The last three NAM/GFS model runs are all printing out about four inches of new snow for Hayward. The ECMWF seems to be on board. And the Canadian model, while showing a bit less snow for the Tuesday storm, shows a pretty nice wave coming through on Thursday with a few inches. No warm up this week, and temperatures at race time around 10 degrees. (For what it’s worth, last year a week out we were expecting temperatures around 10—and then that dropped. In other words, don’t put away your wind briefs yet. I wouldn’t be surprised if the race started below 0.)
Oh, and recent trail reports make it sounds like even without new snow it won’t be an icy mess (well other than a few choice hills). But with a few inches of snow, it might take a lemon of a winter and make pretty good yellow gatorade.

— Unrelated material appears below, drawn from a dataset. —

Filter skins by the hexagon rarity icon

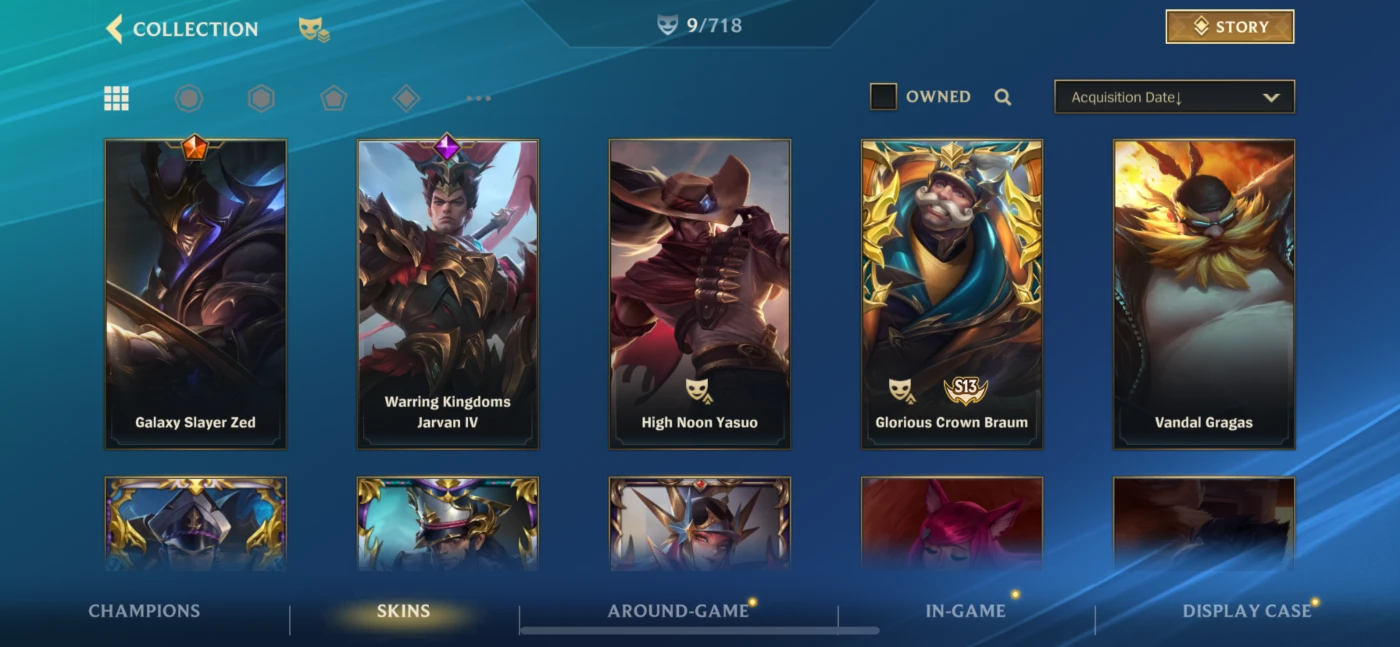(x=261, y=98)
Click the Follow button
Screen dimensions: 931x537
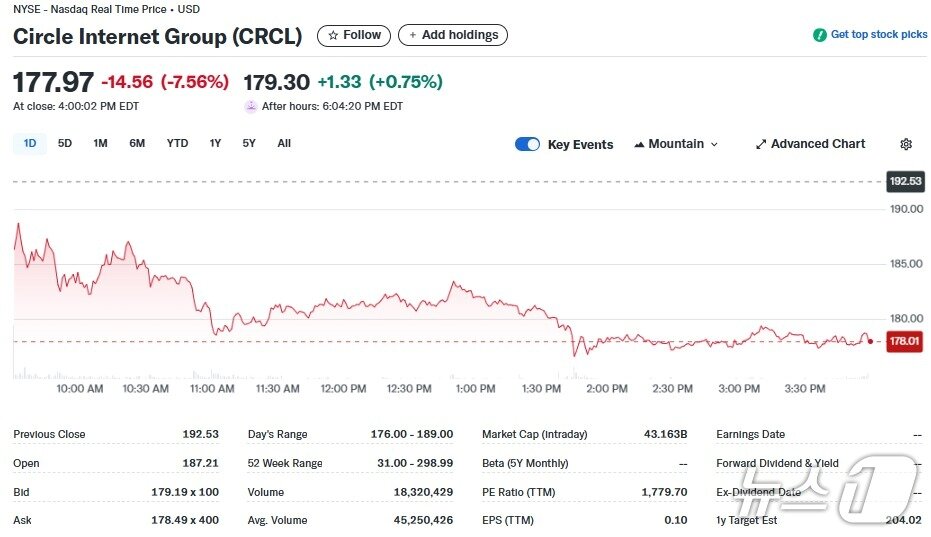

It’s looking better. The GFS has bitten on a nice slug of snow—four to eight inches—and the rest of the models show less, but at least some, coming through. The rest of the models show similar amounts, and good golly three inches sounds like it would make a nice difference between a thin, icy Birkie and a “good” Birkie. (Six inches would be nicer, of course.)
As for race-time temperatures, it looks cool—below 20 but above 0—and the models are bouncing back and forth between clear conditions and light snow. However, I am going to go out on a limb and say that it is going to be warmer than last year. Of course, it was -11 last year, so that’s not a high bar.
I always make sure, when I register for the Birkie, to check my skier confirmation, because the Birkie has, from time to time, screwed up and put people in the wrong waves. (And who can blame, them, they only have a few thousand people to keep track of.) But skier confirmation is always validated with a birth date, so you can’t just look up any old skier to see their wave. Right?
Well, not quite. If you stroll over to the media section, the Birkie is happy to help any of you aspiring journalists out there find people to talk to about the Birkie. (Of course, if you wrote about the race in the Washington Post and want to find out who made the jump from the second wave to elite, it’s probably best to hit up our statistics section—and it helps that I know the top two guys in that category.) But it’s also nice, because you can search for Birkie skiers by name, ZIP code, really anything. For instance, if I search “Ari” I find two Aris, two Arins and an Aris in the race. How many, say, Oklahomans are in the race? (One, Jakob, just you.) Let’s say you live away from Birkieland and want to find local skiers. Easy: enter the first three digits of your ZIP code and it will find people from all those ZIPs. Maybe I’ll have a Birkie party some time out east.
With less than ten days to go, we know, well, not that much. Hopefully models will pan out and we’ll see a few inches of snow next week. And hopefully the later forecasts for race day will be for, well, not rain. But there’s not too much model consensus yet, and anything is possible. Best case scenario: 3-6″ of snow early next week followed by cold temperatures. Worst? No snow, and warm rain.
(In other words, the 18Z GFS has 6″ of new snow next Tuesday. Yes, that would be nice indeed.)